* [BRIEF]:
Report every line in the rows below that contains the string "pyautogui", matching case exactly.

* [DATA EXTRACTS]:
###
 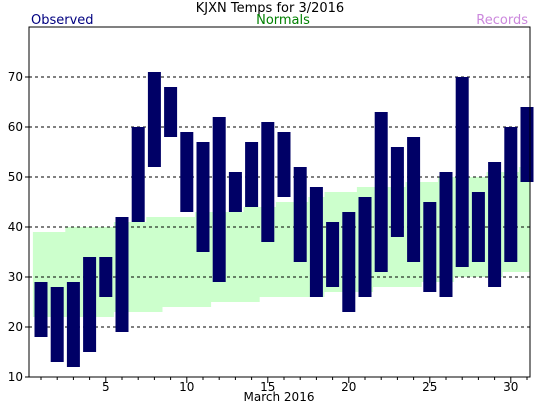 I want to click on x-tick-label-30: 30, so click(x=510, y=387).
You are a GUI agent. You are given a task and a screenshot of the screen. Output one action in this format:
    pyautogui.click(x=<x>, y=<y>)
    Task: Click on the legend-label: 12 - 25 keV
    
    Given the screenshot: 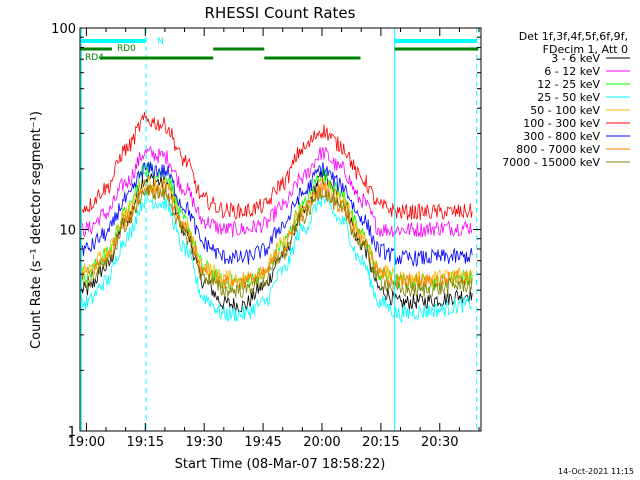 What is the action you would take?
    pyautogui.click(x=568, y=84)
    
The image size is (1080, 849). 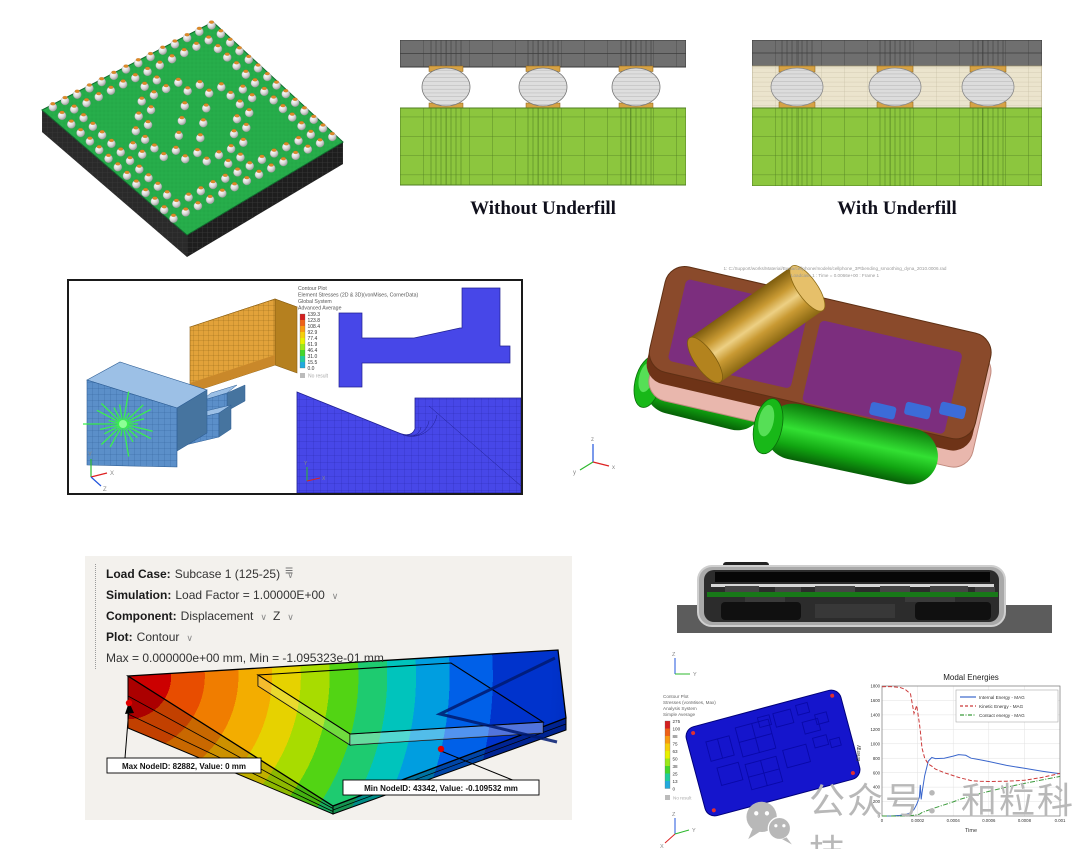 I want to click on pcb-strip, so click(x=852, y=594).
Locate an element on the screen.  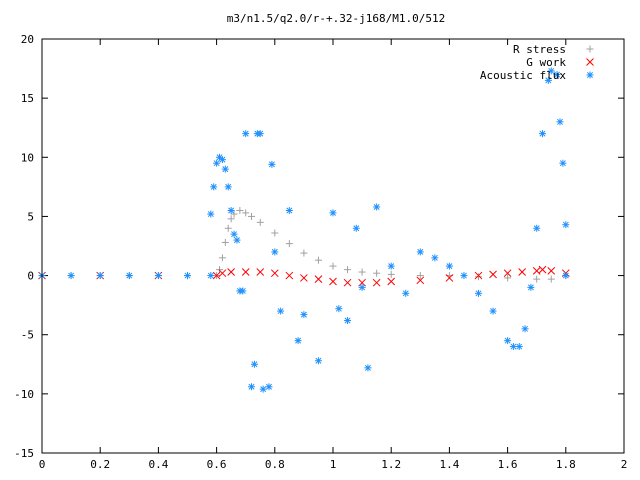
x-tick-label: 1.8 is located at coordinates (566, 464).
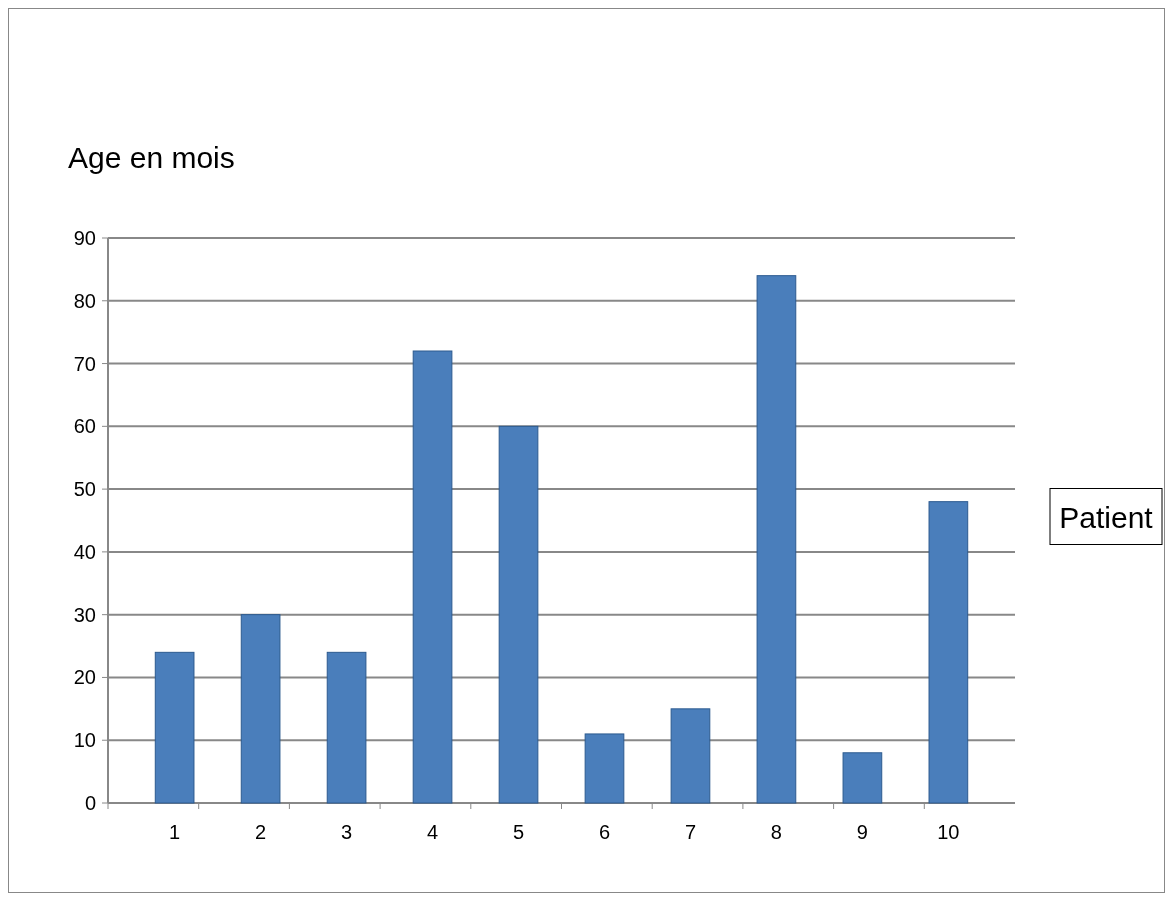 The image size is (1173, 901). What do you see at coordinates (90, 803) in the screenshot?
I see `y-tick-label: 0` at bounding box center [90, 803].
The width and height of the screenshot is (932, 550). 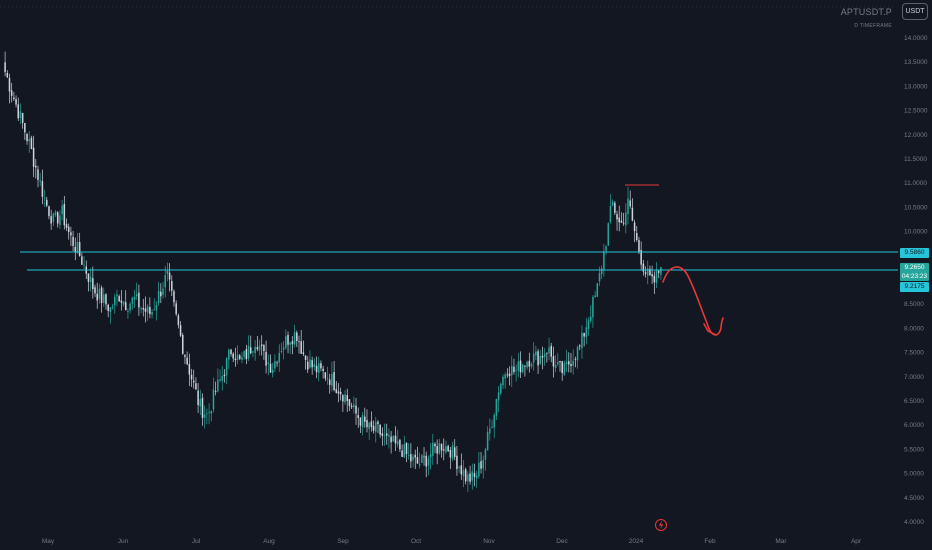 I want to click on lightning-icon, so click(x=661, y=525).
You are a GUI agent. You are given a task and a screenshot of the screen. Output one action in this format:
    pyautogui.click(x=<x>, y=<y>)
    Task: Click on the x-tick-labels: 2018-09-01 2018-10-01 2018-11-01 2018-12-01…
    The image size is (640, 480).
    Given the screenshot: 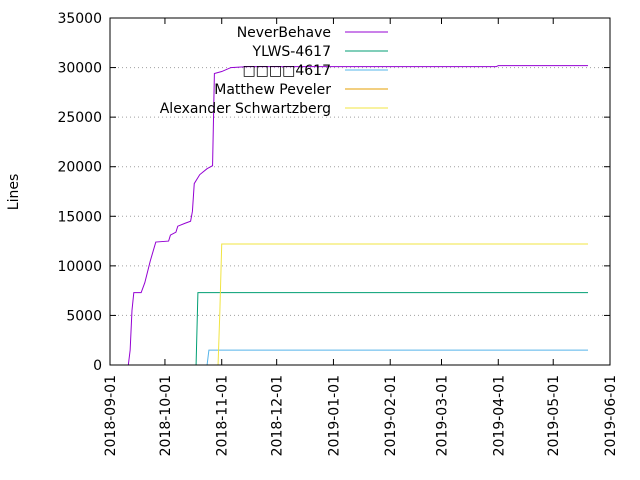 What is the action you would take?
    pyautogui.click(x=361, y=416)
    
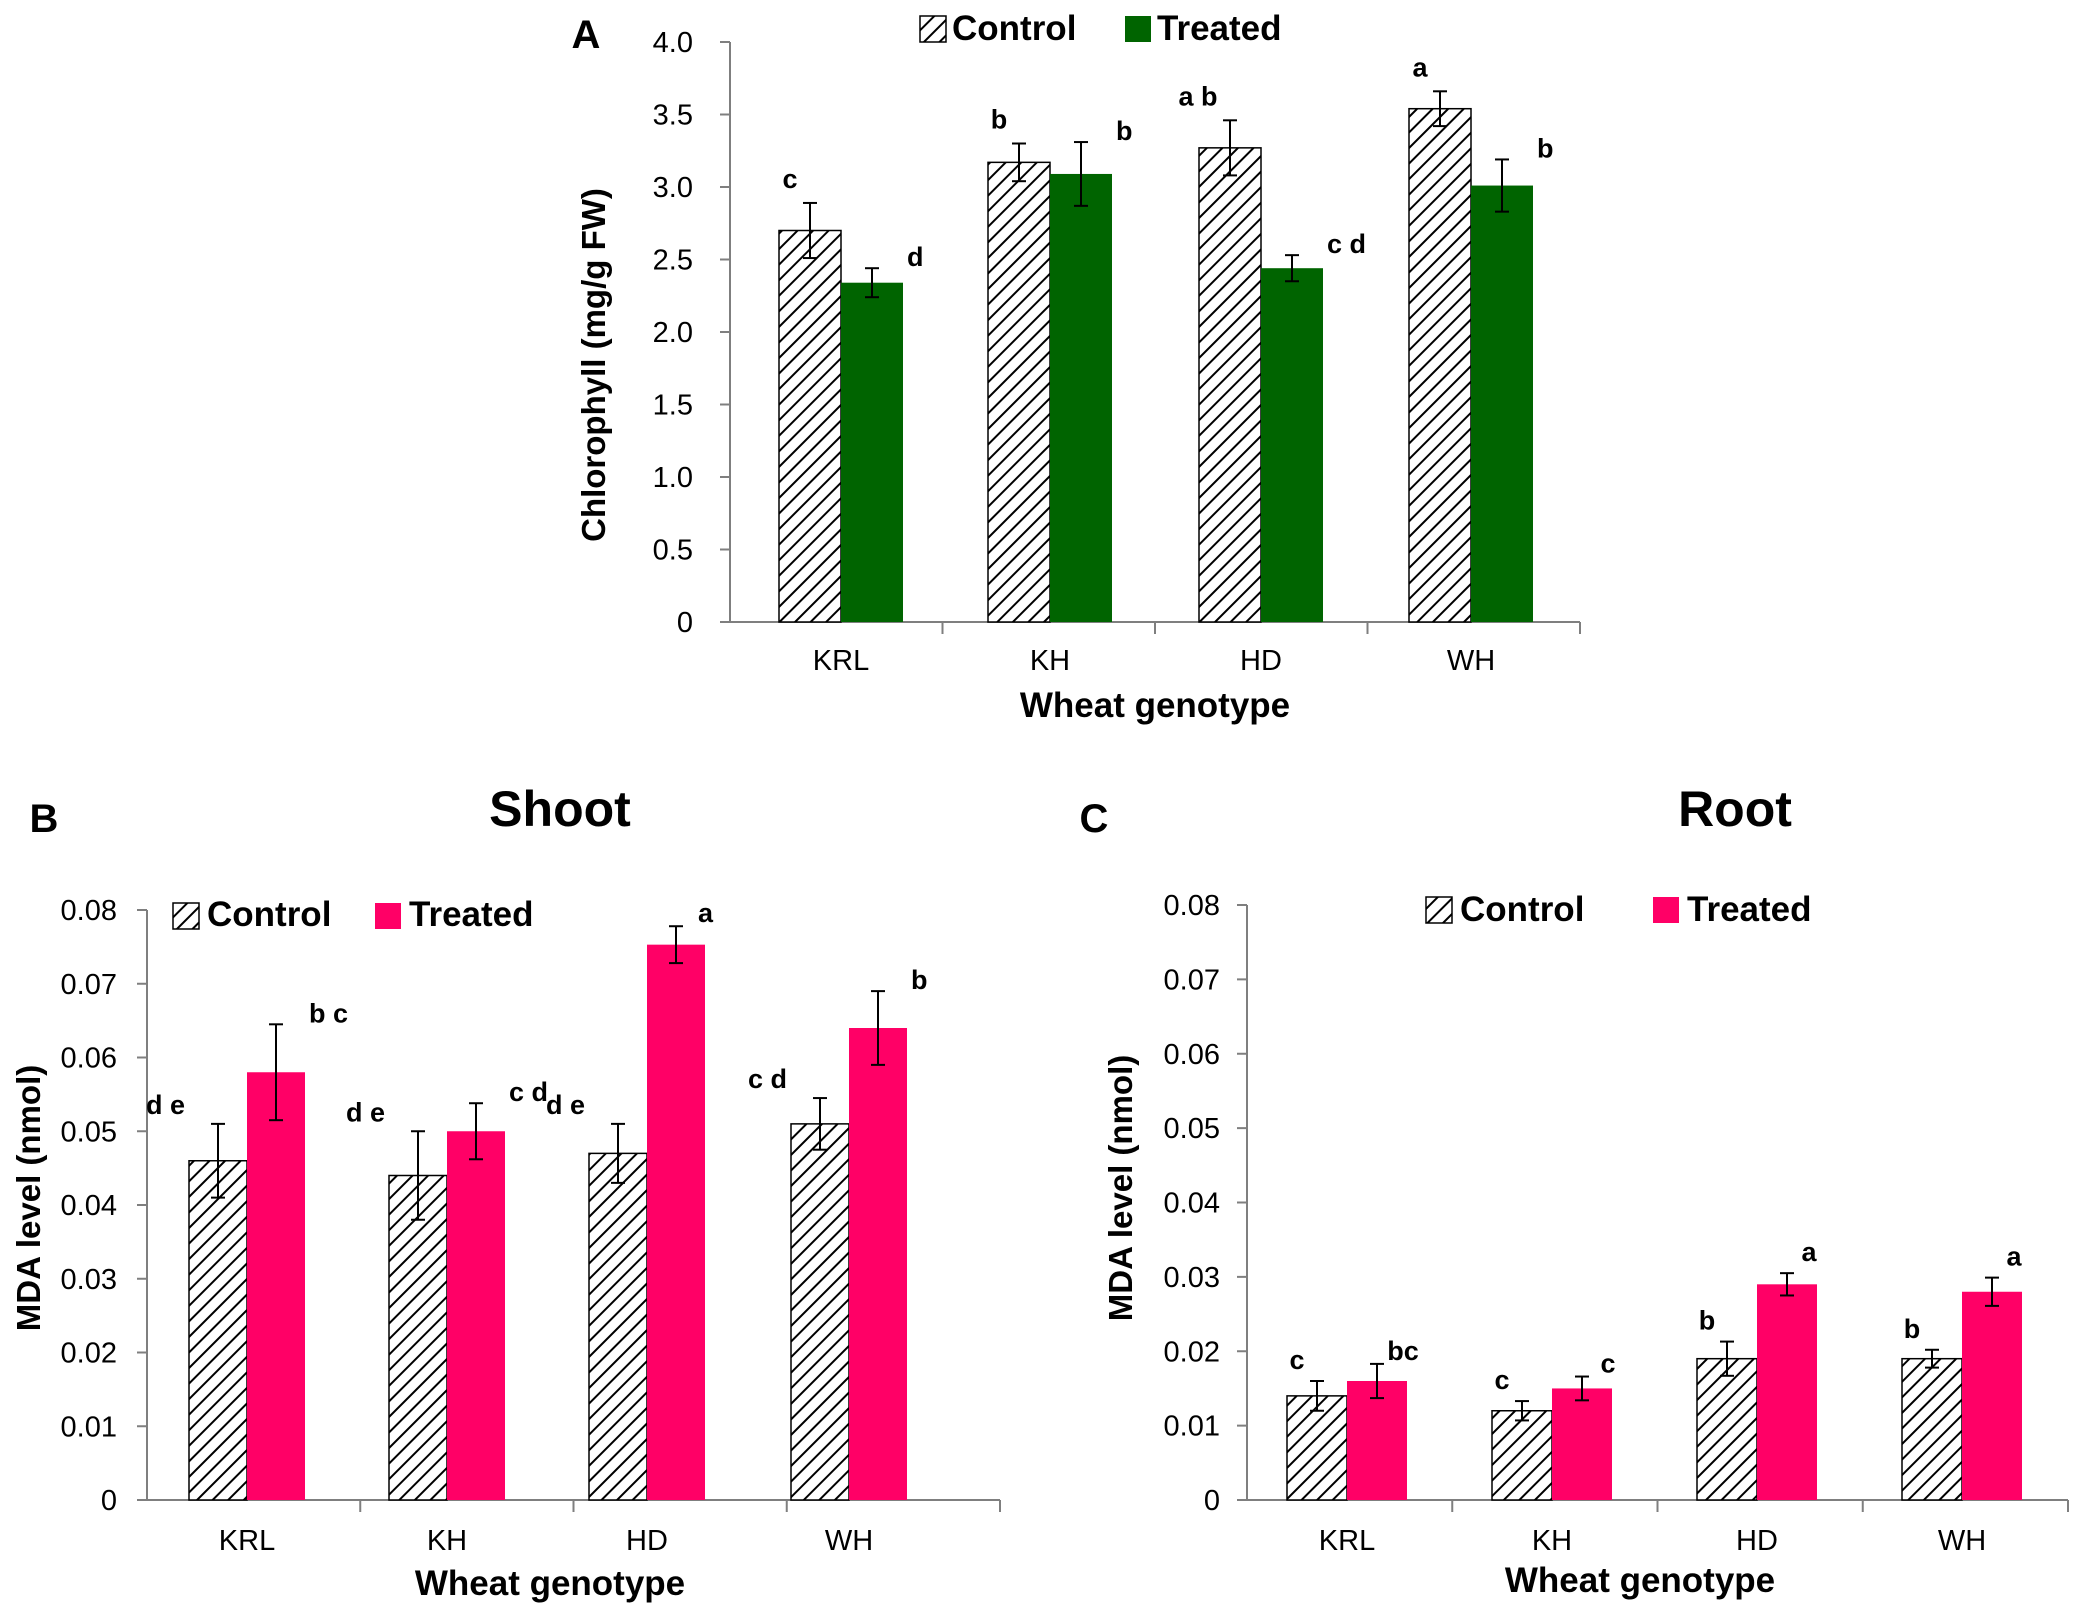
###
* [EXERCISE ANSWER]:
    pyautogui.click(x=<x>, y=<y>)
    pyautogui.click(x=568, y=84)
    pyautogui.click(x=<x>, y=<y>)
    pyautogui.click(x=361, y=416)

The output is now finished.